▶ [WORK TO BE COMPLETED] Rewrite everything from the line containing "Where should I click to: Open" down to the end of the records as a numbered list, skipping blank lines and leaving out the pictures.

[Dataset items]
## Start

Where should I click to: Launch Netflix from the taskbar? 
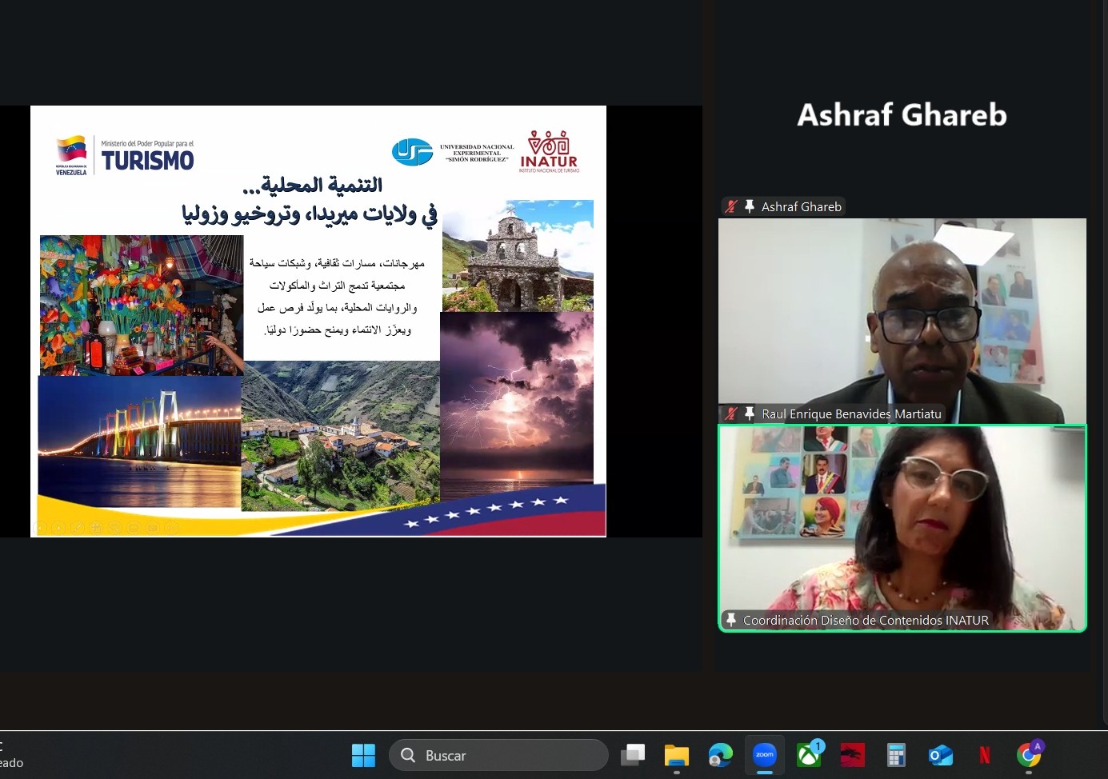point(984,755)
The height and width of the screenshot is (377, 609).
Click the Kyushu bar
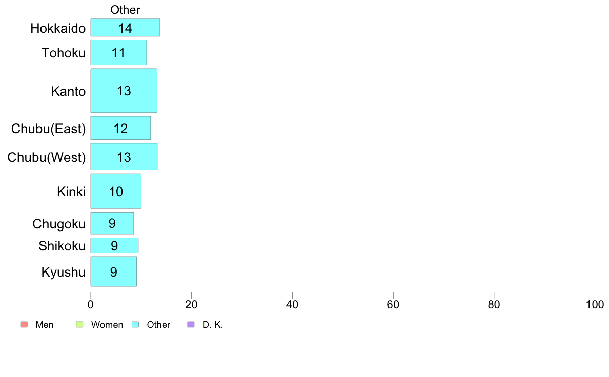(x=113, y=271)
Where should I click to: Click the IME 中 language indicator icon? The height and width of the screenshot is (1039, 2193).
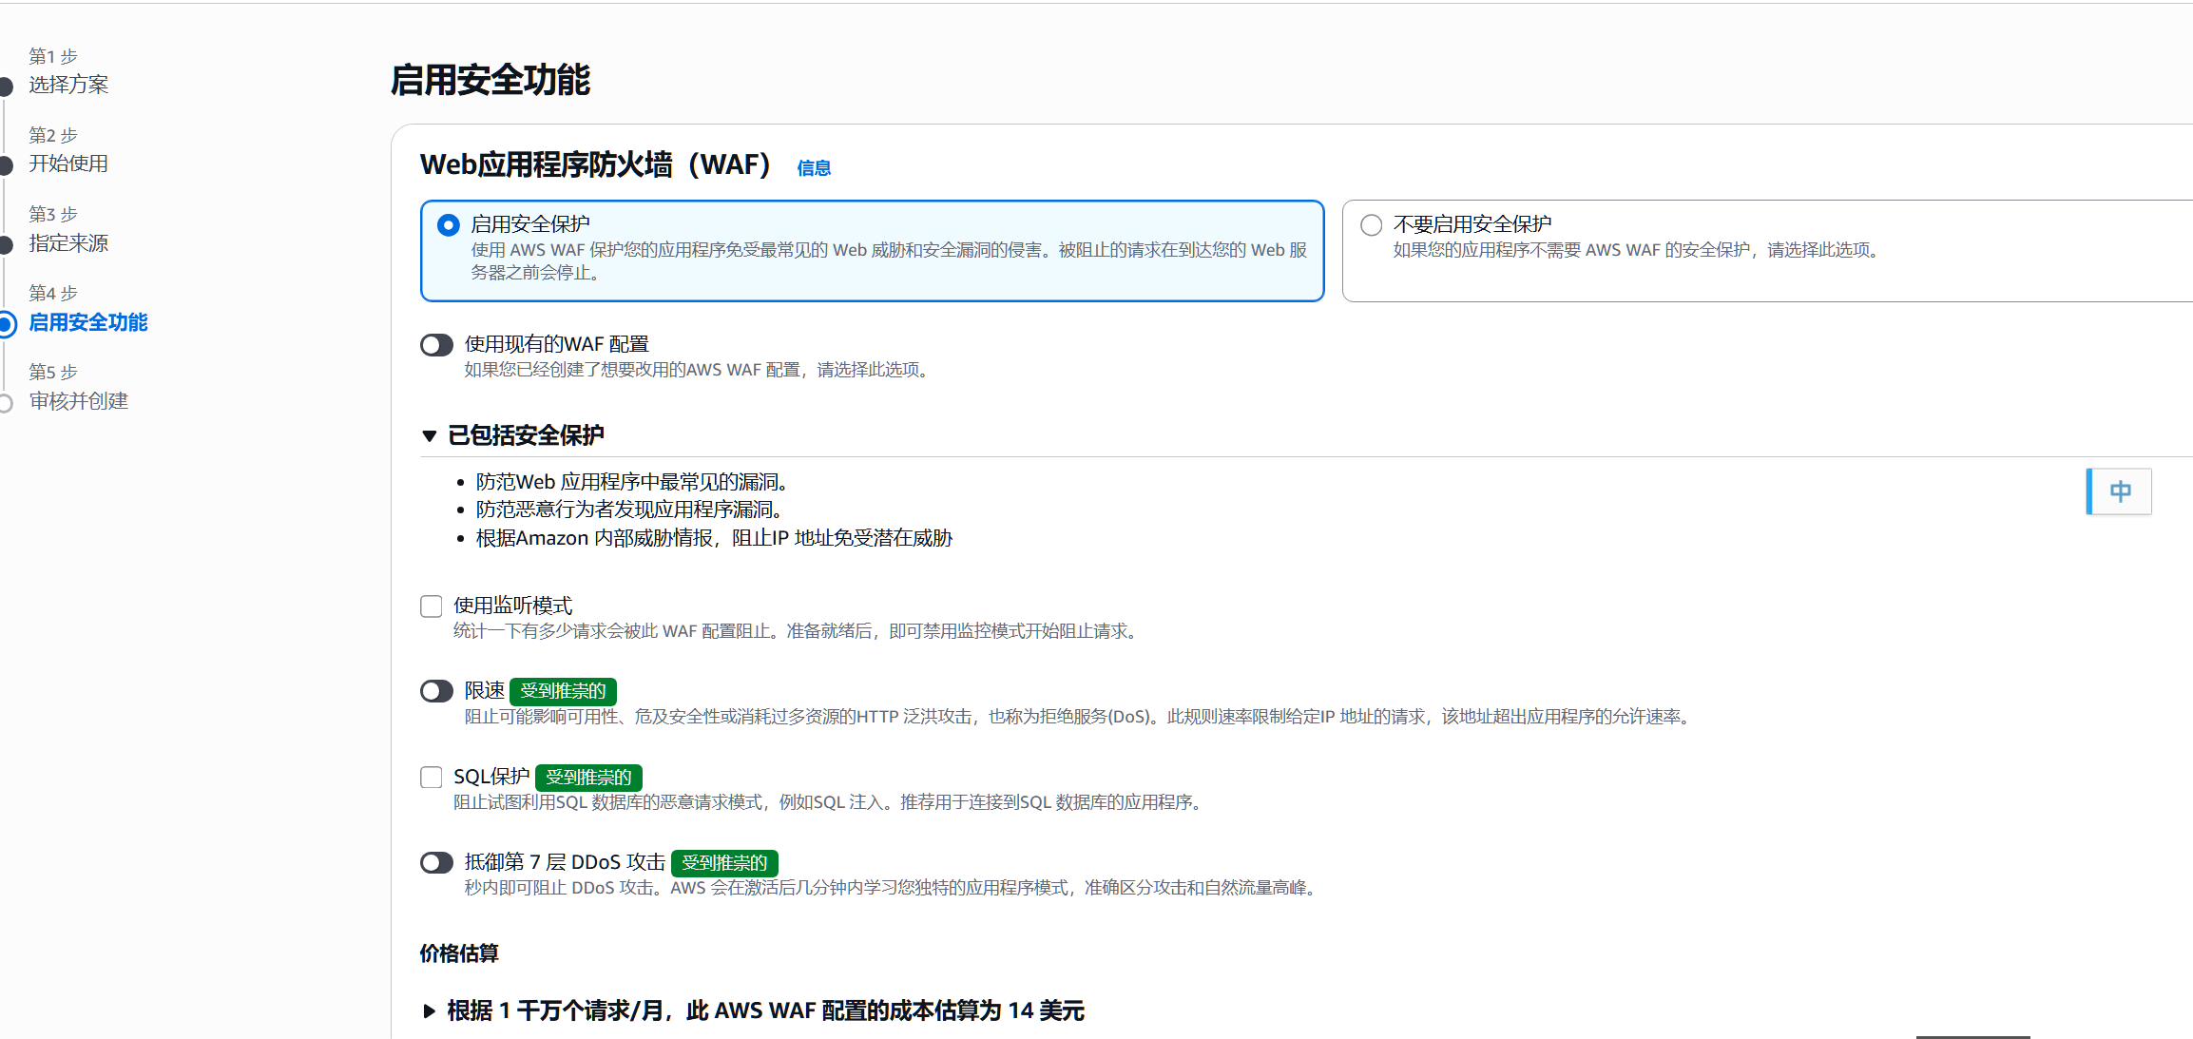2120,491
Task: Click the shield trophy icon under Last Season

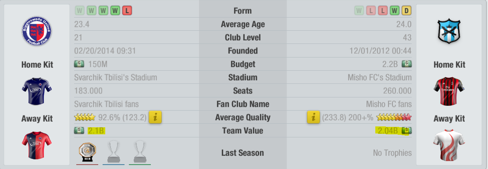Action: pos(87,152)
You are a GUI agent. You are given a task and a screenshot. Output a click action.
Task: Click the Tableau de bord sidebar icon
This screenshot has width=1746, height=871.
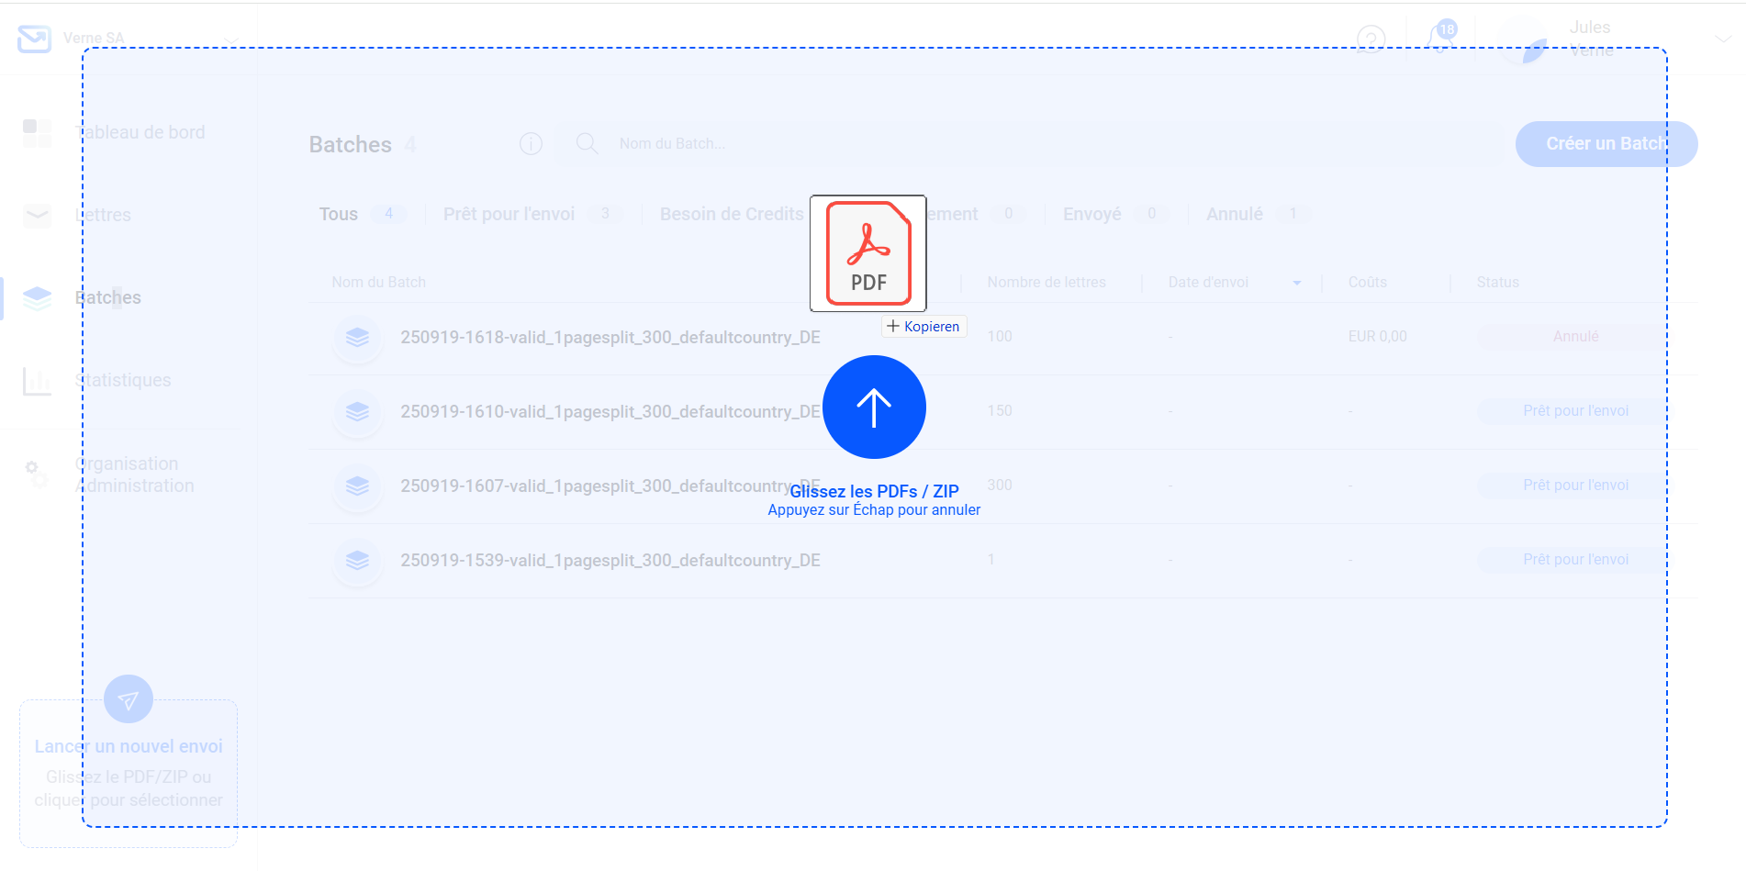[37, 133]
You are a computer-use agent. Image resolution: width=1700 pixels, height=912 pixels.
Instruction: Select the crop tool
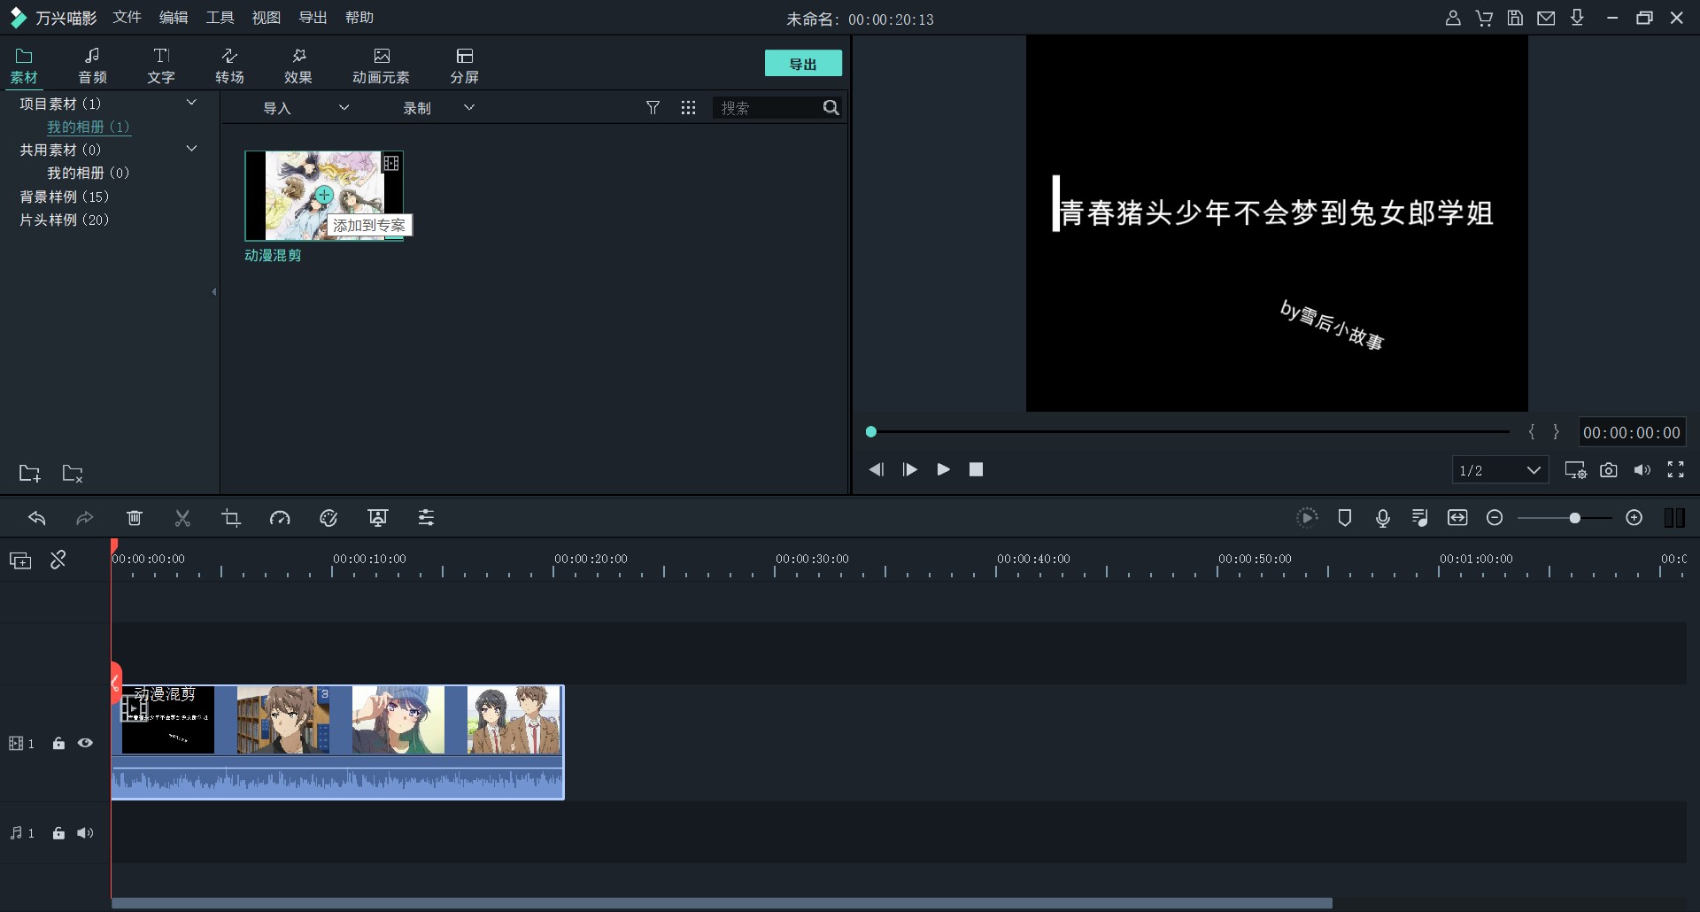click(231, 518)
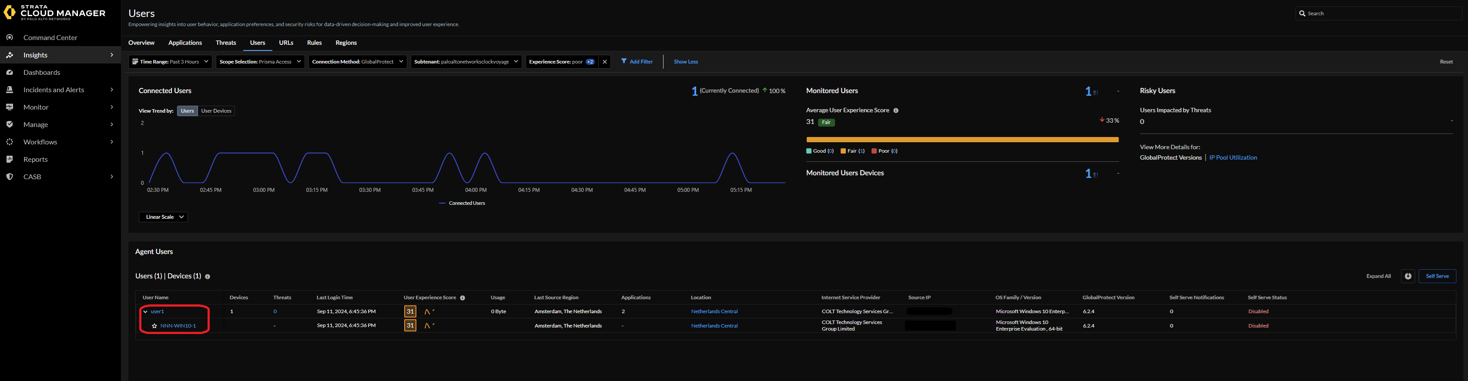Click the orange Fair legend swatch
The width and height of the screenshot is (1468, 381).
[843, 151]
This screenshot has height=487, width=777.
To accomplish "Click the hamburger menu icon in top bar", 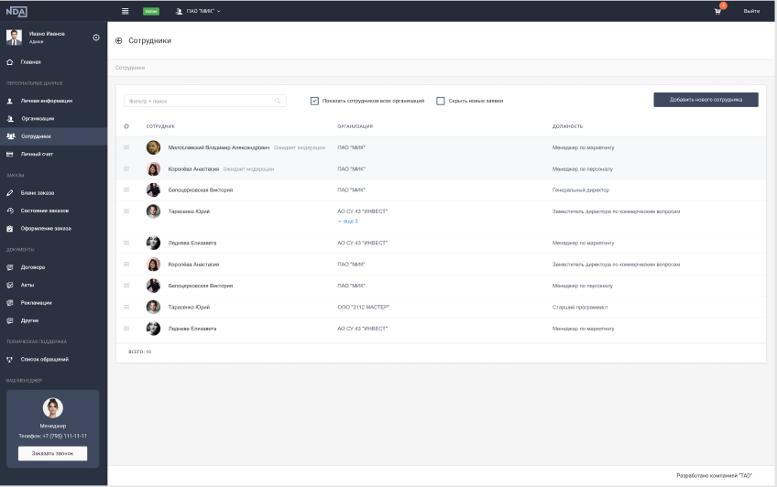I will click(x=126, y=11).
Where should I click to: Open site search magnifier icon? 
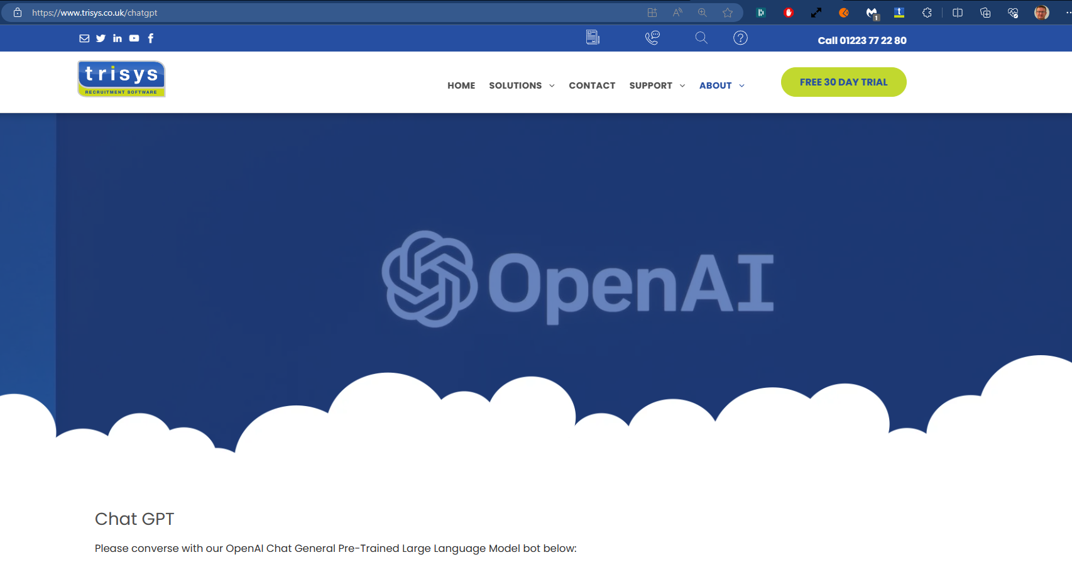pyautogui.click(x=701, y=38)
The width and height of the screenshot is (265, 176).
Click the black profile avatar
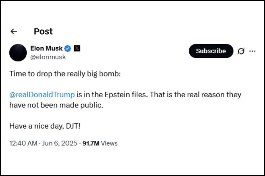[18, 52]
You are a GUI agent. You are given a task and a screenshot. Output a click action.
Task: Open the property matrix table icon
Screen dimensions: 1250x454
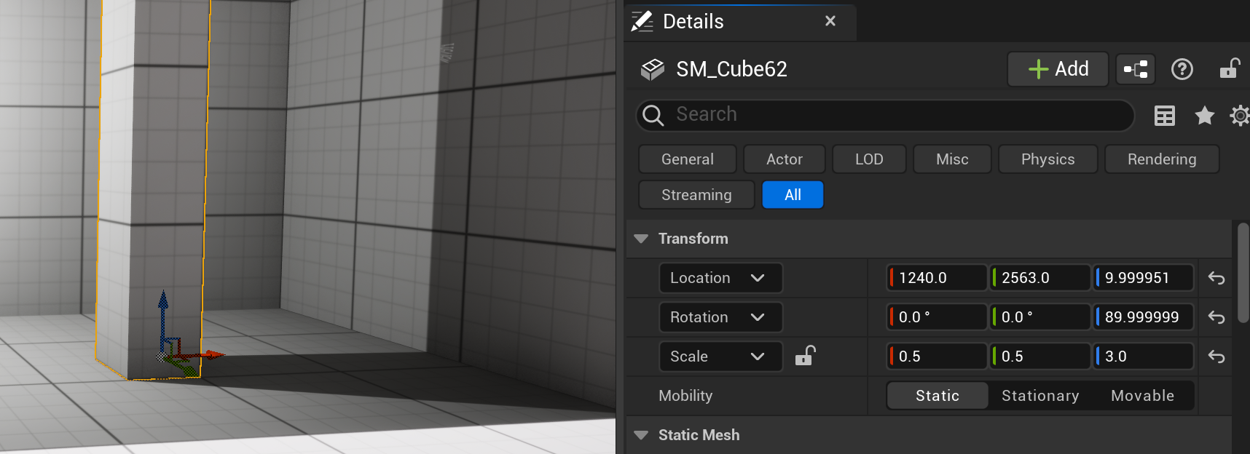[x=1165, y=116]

## End

▶ [ANSWER]
1. Where should I click to: Open site search magnifier icon? 
2. pyautogui.click(x=701, y=38)
3. The width and height of the screenshot is (265, 176).
4. Click the black profile avatar
5. [18, 52]
6. You are a GUI agent. You are given a task and a screenshot. Output a click action.
7. Task: Open the property matrix table icon
8. Screen dimensions: 1250x454
9. [x=1165, y=116]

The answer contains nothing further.